Adolescent aggression and social cognition in context: Impulsivity as a moderator of prediction from social information processing.
Fite, J. E., Goodnight, J. A., Bates, J. E., Dodge, K. A., & Pettit, G. S. (2008). Adolescent aggression and social cognition in context: Impulsivity as a moderator of prediction from social information processing. Aggressive Behavior, 34, 511-520.
Abstract: This study asked how individual differences in social cognition and personality interact in predicting later aggressive behavior. It was hypothesized that the relationship between immediate response evaluations in social information processing (SIP) and later aggressive behavior would be moderated by impulsivity. In particular, the immediate positive evaluations of aggressive responses would be more strongly related to later aggressive behavior for high-impulsive than for low-impulsive individuals, because high-impulsive children would be less likely to integrate peripheral information and consider long-term future consequences of their actions.
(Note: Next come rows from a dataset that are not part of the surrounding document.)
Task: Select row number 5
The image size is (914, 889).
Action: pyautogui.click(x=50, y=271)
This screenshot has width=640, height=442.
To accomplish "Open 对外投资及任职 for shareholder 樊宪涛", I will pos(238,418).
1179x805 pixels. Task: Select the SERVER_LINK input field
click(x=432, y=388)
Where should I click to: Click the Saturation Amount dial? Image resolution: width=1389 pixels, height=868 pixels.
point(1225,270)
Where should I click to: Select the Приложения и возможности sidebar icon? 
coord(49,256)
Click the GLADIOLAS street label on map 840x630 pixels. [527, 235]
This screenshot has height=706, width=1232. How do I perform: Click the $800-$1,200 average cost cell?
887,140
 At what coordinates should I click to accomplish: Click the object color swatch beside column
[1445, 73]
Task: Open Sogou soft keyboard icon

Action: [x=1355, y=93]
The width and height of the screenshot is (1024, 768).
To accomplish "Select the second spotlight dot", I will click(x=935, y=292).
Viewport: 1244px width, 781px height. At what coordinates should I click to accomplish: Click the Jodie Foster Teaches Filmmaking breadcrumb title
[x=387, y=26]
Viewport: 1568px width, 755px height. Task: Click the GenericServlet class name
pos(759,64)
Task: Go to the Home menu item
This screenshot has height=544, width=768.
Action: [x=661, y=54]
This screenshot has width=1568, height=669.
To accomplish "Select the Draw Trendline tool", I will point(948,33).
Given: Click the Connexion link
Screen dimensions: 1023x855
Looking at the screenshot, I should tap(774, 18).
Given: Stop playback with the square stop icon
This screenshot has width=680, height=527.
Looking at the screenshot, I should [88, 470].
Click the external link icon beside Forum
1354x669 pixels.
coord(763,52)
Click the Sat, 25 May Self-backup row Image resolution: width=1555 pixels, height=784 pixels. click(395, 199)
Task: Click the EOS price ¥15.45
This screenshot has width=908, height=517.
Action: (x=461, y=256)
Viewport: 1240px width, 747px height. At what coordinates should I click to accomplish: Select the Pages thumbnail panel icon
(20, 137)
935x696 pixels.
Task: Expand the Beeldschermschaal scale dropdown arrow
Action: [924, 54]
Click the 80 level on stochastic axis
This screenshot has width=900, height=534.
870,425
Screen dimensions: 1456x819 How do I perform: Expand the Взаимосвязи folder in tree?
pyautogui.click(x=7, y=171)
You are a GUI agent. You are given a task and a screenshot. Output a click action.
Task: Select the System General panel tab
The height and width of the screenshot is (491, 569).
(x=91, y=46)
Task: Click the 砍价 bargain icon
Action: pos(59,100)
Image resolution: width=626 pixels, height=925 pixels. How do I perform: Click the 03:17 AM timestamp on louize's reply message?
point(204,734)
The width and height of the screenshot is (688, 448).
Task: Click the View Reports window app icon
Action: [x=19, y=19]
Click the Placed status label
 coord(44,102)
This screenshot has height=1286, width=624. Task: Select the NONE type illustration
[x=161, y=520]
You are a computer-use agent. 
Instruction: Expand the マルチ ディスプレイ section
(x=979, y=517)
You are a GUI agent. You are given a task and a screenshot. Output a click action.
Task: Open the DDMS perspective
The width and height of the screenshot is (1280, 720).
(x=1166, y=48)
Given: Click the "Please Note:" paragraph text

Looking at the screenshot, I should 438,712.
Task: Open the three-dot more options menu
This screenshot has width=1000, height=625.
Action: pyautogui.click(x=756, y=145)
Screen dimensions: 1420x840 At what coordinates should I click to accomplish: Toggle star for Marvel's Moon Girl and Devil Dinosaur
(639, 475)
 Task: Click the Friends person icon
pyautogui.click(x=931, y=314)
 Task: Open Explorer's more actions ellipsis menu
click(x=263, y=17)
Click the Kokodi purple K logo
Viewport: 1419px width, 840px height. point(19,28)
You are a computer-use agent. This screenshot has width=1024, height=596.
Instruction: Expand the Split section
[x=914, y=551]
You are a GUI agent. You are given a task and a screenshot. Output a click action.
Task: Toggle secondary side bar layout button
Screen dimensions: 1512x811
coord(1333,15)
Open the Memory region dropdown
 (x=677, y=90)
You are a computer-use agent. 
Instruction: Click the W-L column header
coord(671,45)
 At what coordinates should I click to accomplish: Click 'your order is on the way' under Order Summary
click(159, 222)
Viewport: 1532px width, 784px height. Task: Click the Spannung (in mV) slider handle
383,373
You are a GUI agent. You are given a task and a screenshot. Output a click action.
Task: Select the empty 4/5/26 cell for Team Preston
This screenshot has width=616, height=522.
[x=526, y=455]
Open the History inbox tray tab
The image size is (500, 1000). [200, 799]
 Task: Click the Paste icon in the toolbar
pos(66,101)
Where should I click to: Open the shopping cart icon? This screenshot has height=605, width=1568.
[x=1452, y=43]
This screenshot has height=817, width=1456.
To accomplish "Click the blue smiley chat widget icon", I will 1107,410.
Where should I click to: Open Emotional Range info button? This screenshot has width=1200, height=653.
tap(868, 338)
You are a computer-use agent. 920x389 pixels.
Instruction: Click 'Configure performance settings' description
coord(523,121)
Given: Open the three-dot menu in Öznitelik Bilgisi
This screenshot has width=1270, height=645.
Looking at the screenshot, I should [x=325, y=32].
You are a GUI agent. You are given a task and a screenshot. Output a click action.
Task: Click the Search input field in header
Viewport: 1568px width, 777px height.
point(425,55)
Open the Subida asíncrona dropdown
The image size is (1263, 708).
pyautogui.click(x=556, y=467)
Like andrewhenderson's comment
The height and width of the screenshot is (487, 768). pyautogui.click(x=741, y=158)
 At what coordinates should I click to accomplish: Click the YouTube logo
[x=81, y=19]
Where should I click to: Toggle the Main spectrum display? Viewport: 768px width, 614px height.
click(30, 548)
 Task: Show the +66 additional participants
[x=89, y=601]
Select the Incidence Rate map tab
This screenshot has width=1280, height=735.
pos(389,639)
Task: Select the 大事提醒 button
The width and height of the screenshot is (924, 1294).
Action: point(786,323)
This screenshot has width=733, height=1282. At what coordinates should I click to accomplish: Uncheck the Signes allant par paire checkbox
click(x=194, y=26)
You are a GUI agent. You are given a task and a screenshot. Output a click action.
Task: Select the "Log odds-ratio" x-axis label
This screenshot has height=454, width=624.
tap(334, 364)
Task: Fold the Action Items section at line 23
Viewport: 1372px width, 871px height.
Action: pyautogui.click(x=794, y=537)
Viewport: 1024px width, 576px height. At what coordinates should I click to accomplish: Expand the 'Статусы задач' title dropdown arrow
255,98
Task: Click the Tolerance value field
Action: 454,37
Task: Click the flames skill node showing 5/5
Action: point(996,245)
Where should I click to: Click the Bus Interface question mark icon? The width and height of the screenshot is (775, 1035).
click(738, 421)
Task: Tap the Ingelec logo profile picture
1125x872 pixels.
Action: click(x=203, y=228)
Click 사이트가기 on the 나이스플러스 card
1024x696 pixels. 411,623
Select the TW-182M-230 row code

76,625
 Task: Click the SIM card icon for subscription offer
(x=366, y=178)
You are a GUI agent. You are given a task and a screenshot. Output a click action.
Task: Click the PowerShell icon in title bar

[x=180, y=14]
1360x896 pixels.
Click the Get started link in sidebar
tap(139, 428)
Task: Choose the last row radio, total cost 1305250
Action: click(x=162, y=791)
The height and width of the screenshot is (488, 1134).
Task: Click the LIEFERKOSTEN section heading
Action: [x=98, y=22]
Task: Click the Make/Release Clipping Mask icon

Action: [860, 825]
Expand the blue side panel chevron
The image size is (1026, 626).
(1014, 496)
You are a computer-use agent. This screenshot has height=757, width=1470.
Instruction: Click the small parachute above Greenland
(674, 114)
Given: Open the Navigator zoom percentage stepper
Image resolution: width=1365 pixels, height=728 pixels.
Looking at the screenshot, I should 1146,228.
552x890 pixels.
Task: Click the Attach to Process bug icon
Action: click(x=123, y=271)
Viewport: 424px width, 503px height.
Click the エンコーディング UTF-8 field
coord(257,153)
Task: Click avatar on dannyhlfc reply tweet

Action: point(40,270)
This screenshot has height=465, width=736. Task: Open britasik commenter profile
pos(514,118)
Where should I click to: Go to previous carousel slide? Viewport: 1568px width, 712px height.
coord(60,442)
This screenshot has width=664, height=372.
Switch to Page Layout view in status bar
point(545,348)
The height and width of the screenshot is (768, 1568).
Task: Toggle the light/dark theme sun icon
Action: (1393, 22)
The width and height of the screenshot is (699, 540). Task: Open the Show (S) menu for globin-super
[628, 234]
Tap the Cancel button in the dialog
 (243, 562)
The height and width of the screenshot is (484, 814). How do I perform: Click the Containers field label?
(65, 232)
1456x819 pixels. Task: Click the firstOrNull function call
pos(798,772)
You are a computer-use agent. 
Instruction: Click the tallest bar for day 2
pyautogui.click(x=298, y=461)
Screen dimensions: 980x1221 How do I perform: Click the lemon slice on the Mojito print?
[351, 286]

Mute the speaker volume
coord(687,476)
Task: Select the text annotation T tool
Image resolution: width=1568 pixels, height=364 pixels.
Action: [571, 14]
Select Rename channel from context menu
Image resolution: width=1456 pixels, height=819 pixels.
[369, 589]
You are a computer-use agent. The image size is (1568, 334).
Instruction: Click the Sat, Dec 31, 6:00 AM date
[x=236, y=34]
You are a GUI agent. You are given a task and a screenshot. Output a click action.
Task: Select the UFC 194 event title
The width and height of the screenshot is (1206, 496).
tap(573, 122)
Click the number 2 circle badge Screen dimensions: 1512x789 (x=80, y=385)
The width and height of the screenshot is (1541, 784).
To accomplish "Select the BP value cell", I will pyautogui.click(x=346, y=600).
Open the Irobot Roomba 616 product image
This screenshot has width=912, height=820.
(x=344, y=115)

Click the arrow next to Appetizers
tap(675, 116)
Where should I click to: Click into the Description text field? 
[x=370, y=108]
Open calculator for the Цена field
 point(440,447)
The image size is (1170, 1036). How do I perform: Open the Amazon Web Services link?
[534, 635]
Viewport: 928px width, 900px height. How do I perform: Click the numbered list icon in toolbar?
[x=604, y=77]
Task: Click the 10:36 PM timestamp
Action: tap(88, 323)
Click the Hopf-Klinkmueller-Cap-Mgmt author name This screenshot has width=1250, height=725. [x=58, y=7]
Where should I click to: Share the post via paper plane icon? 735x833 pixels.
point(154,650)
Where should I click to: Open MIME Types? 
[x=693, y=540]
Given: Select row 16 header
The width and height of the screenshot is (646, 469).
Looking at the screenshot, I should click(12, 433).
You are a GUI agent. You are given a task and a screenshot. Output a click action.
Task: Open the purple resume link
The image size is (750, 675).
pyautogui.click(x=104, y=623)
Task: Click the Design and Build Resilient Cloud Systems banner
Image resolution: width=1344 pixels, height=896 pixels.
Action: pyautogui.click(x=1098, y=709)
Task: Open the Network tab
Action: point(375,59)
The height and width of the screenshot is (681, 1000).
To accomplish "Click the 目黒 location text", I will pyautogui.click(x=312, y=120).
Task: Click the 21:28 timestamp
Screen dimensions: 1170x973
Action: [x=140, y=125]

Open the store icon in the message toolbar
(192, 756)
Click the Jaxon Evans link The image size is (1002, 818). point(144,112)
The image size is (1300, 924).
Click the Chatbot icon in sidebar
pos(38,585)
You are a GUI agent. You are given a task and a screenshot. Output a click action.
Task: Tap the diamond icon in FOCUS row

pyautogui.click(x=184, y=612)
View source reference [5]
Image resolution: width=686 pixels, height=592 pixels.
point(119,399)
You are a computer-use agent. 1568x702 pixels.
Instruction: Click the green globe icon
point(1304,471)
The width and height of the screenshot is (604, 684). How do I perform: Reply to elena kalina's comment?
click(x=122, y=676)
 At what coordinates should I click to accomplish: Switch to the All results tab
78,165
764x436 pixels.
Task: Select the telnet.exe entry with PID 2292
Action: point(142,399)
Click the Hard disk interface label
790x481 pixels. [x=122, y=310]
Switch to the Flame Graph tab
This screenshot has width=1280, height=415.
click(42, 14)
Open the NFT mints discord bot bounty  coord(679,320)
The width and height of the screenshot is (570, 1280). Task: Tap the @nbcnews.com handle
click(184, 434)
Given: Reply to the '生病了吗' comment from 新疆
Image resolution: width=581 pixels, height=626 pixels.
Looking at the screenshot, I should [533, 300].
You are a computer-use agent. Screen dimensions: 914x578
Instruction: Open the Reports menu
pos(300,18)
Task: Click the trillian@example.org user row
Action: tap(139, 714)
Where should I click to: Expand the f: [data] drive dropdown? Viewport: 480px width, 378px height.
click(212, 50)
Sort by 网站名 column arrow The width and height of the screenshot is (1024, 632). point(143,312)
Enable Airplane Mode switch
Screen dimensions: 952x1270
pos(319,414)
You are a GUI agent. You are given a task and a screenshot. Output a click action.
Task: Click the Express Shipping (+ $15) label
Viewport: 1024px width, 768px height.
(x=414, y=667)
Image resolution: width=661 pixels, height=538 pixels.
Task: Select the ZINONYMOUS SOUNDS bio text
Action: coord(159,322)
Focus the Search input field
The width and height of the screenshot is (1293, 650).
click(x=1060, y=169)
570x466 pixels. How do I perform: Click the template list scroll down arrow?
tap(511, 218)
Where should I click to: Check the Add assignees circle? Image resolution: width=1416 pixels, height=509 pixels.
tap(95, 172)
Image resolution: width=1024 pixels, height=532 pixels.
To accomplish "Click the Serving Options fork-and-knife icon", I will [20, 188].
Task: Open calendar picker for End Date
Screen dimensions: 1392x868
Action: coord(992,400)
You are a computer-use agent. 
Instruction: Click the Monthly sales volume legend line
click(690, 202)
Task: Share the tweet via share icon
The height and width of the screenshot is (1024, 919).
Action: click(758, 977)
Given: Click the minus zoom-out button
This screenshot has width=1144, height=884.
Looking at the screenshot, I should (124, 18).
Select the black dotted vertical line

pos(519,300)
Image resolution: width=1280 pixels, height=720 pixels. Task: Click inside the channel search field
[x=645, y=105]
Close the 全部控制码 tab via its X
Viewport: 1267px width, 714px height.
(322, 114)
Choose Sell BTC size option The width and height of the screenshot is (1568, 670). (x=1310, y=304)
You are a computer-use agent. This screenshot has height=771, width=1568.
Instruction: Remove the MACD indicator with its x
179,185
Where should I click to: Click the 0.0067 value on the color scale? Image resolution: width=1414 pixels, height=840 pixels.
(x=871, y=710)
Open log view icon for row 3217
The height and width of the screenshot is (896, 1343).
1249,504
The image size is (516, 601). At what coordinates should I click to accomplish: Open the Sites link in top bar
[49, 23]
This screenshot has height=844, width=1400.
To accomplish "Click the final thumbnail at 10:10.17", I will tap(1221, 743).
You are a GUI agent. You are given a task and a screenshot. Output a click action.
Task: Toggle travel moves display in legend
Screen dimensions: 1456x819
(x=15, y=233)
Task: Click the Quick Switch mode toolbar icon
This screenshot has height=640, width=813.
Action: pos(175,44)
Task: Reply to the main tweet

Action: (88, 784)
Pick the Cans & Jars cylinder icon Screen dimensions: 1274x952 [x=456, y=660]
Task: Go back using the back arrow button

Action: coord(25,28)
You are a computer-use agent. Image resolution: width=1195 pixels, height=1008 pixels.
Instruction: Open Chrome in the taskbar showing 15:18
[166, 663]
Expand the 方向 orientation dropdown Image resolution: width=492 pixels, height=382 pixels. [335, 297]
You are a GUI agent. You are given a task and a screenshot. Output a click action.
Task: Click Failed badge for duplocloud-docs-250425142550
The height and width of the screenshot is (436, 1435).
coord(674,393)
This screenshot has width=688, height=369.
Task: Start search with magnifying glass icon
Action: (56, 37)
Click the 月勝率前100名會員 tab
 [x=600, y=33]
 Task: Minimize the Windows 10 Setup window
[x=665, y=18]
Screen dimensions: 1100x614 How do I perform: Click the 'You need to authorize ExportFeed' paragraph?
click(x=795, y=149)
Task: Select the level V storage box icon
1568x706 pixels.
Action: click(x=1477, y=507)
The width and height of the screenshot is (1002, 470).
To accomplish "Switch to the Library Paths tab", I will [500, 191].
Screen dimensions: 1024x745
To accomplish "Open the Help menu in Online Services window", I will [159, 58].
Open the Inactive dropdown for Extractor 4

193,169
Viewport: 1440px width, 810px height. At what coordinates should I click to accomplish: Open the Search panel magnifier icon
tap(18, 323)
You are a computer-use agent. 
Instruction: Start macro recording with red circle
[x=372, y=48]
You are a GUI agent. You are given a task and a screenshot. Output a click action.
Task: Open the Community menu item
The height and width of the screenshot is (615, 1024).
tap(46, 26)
Participants were 585 adolescents (52% male) and their mothers and teachers from the longitudinal Child Development Project. Structural equation modeling indicated that teacher-reported impulsivity at ages 11-13 moderated the association between adolescents' endorsement of aggressive responses in hypothetical, ambiguous situations and subsequent mother-reported aggressive behavior. Specifically, positive endorsement of aggressive responses at age 13 was significantly related to later aggressive behavior (age 14-17) for participants with high and medium levels of impulsivity, but this association was not significant for participants with low levels of impulsivity. This study provides evidence of personality variables as potential moderators of the link between SIP and behavior.